Boston Medical Center, Boston, MA, USA.

BACKGROUND: The treatment of sexual dysfunction in patients with prior sexual offenses poses an ethical and legal dilemma to urologists. Sex offenders are not obligated by law to disclose their status as offenders to medical professionals, and as a result, urologists may treat these individuals unknowingly. Sexual dysfunction among sex offenders is a known entity with a prevalence of up to 20%; however, the prevalence of sex offenders seeking medical evaluation for sexual dysfunction is unknown. In addition to the ethical and legal concerns, social impact must also be considered. Upon scrutiny of tax dollar usage, Federal Medicaid reimbursement for treatment of impotence in sex offenders was banned in 2005. This is a topic that has not previously been discussed in urologic literature.
METHODS: A clinical psychologist as well as a physician asks all new patients independently about a history of sexual offenses. Follow up questioning regarding the nature of the offence was pursued. In some cases, further criminal documentation was requested from the patient. The Sex Offender Registry Board, a Massachusetts public database of Level 3 sex offenders was queried. Details were examined including the sexual offense, sentence, and time elapsed since serving the sentence. An institutional ethics committee and legal counsel were assembled for guidance regarding this issue.
RESULTS: Using protocol for screening all new patients, or patients who had not been seen in a number of years, in a dedicated sexual dysfunction clinic, six cases of registered sex offenders were identified over a 9 month period. In 5 of 6 cases, the patients disclosed the status as a sexual offender voluntarily upon. Two patients were Level 1 offenders, one Level 2, and three Level 3. Prior to disclosure, four patients had previously been treated for sexual dysfunction. Legal counsel noted no precedence for cases of this nature at our institution and recommended against placing legal information in the medical chart. The ethics committee concluded that treatment of these patients was not unethical and could be left to the discretion of the provider.

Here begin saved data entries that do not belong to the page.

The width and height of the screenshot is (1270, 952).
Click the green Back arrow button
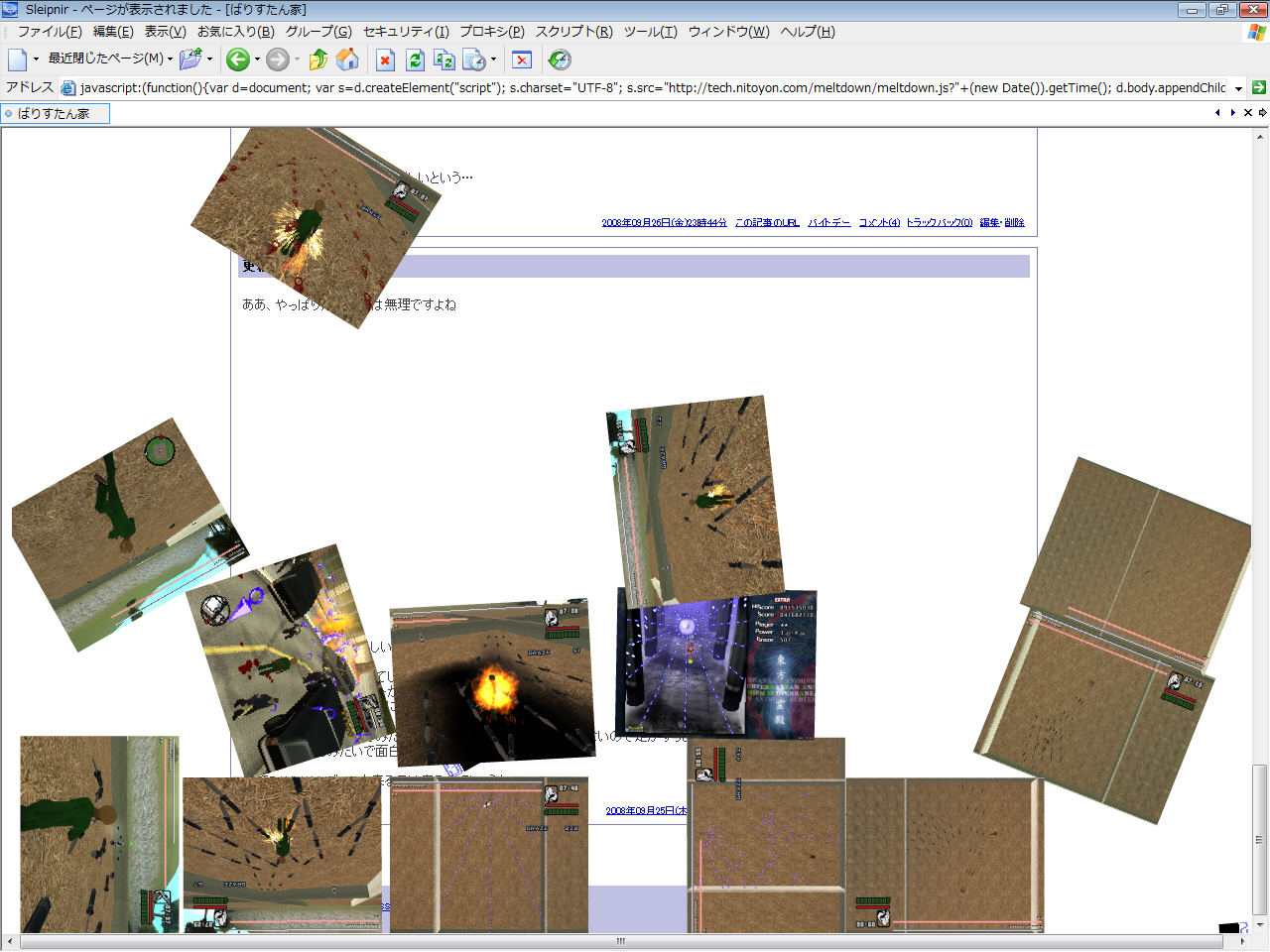tap(237, 60)
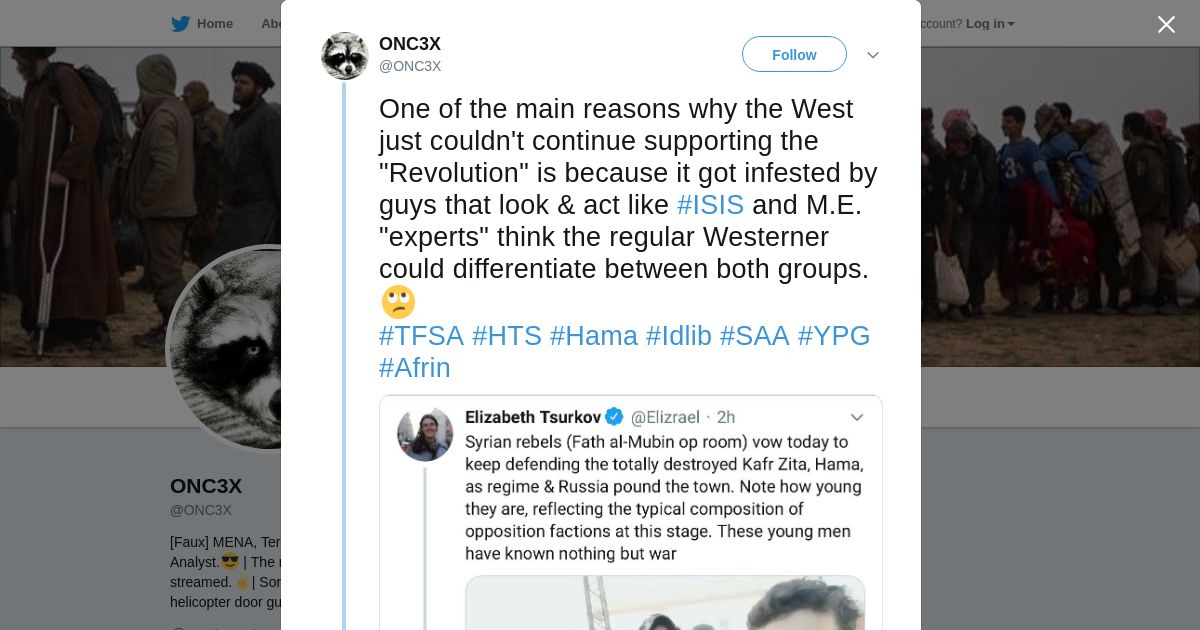Viewport: 1200px width, 630px height.
Task: Open the #ISIS hashtag link
Action: (710, 205)
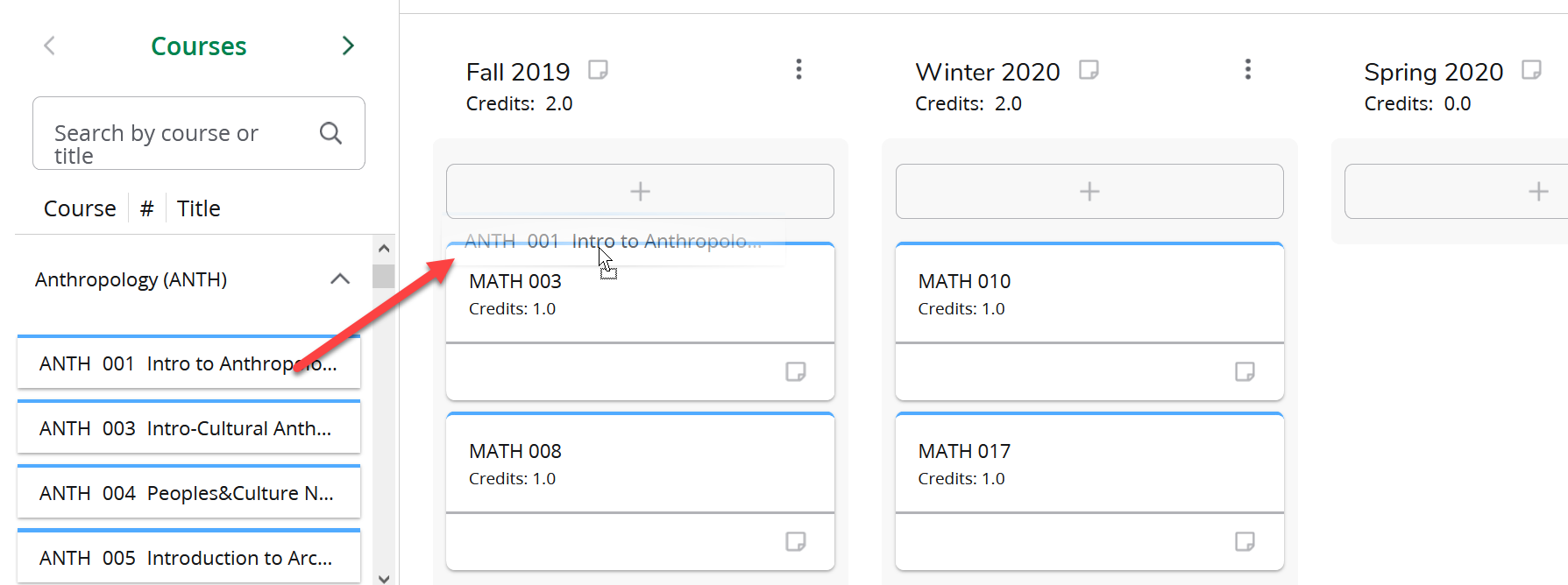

CONCLUSIONS: Development of a protocol to screen for sexual offenders seeking treatment for sexual dysfunction can lead to the identification of individuals who may have otherwise been treated unknowingly. As such, additional information regarding the nature of the crime and risk for re-offense can be elicited and taken into account, and the decision to treat can be rendered on a case-by-case basis. Multi-disciplinary teams can aid in the establishment of a protocol on an institutional level. We bring this issue to the attention of urologists who will undoubtedly see similar patients in their clinic.